Highlights

  • The US Department of Commerce has agreed to delay Section 232 tariffs for three years to support complete domestic production.
  • AstraZeneca intends to invest USD 50 billion in R&D and US manufacturing, with a target of USD 80 billion in revenue by 2030.
  • The company expands US operations with new manufacturing and R&D sites, supporting over 100,000 American jobs.

AstraZeneca (LSE:AZN) is a global, research-driven biopharmaceutical company dedicated to the discovery, development, and marketing of innovative prescription medicines across Oncology, Rare Diseases, and BioPharmaceuticals. Headquartered in Cambridge, UK, the company’s therapies improve the lives of patients in more than 125 countries.

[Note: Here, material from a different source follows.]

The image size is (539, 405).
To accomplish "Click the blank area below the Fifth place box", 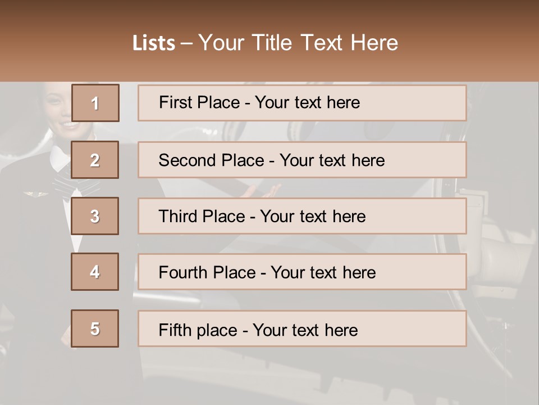I will tap(302, 374).
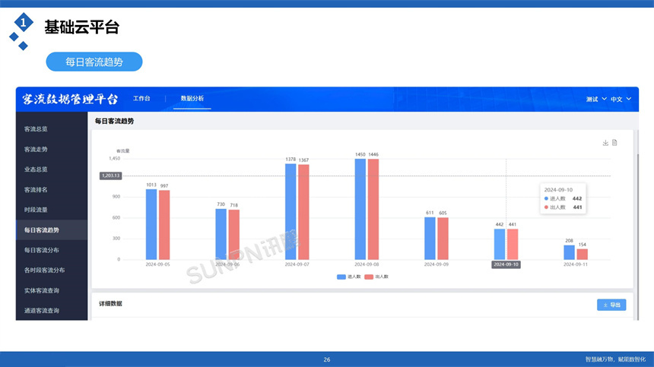
Task: Click the 每日客流趋势 blue pill button
Action: point(94,62)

AstraZeneca Reaches Agreement with US Government

On 13 October 2025, the company announced a contract with the US Government to decrease the cost of prescription medicines for American patients while supporting the country’s biopharmaceutical innovation. The agreement follows a letter from President Donald J. Trump on 31 July, outlining four key requests to lower medicine costs. AstraZeneca confirmed that it voluntarily met all requests set forth by the administration.

Direct-to-Consumer Discounts and TrumpRx.gov Participation

Under the agreement, AZN will offer DTC sales for patients with chronic disease prescriptions, providing discounts of up to 80% off list prices. The company will also participate in the TrumpRx.gov direct purchasing platform, which allows patients to buy medicines at reduced cash prices.

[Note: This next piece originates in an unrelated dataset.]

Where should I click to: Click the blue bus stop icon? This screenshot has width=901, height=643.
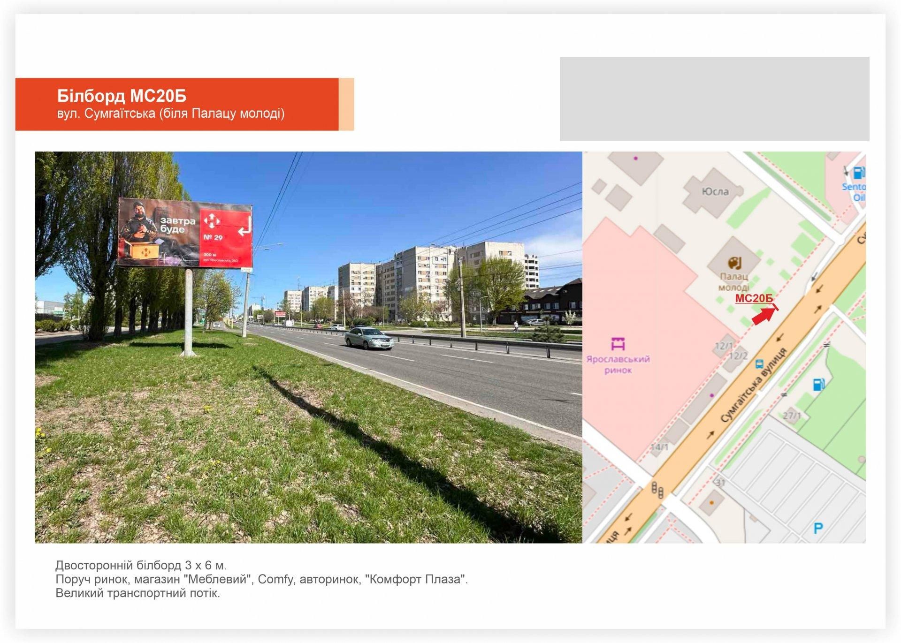[x=759, y=363]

Onshoring Manufacturing and Investment Plans

The company finalized a deal with the US Department of Commerce to defer Section 232 tariffs for a period of three years. This will support full onshoring of medicine manufacturing, ensuring that all medicines sold in the US are produced domestically.

The company intends to make investment of USD 50 billion in R&D and US manufacturing over the next five years. This investment aims to deliver USD 80bn in total revenue by 2030, with half expected from the US market.

Pascal Soriot, CEO of AstraZeneca, stated:
"Every year AstraZeneca treats millions of Americans living with cancer and chronic diseases and, as a result of today's agreement, many patients will access life-changing medicines at lower prices. This new approach also helps safeguard America's pioneering role as a global powerhouse in innovation and developing the next generation of medicines. It is now essential other wealthy countries step up their contribution to fund innovation."

Expanding US Presence

The agreement aligns with AZN’s broader US operations, which include 19 R&D, manufacturing, and commercial sites. In 2025 alone, AstraZeneca generated approximately USD 20bn of value for the American economy.

Recently, AZN broke ground on its largest manufacturing facility in Virginia to support its weight management and metabolic portfolio and antibody drug conjugate cancer pipeline. A manufacturing facility in Coppell, Texas, will open next week, while a cell therapy site in Rockville, Maryland, is planned for early next year. A second R&D centre in Cambridge, Massachusetts, is set to open in late 2026.

Share Performance of AZN

On Nasdaq, the shares were trading at USD 84.53 per stock, down approximately 0.60% from its previous close of USD 85.04.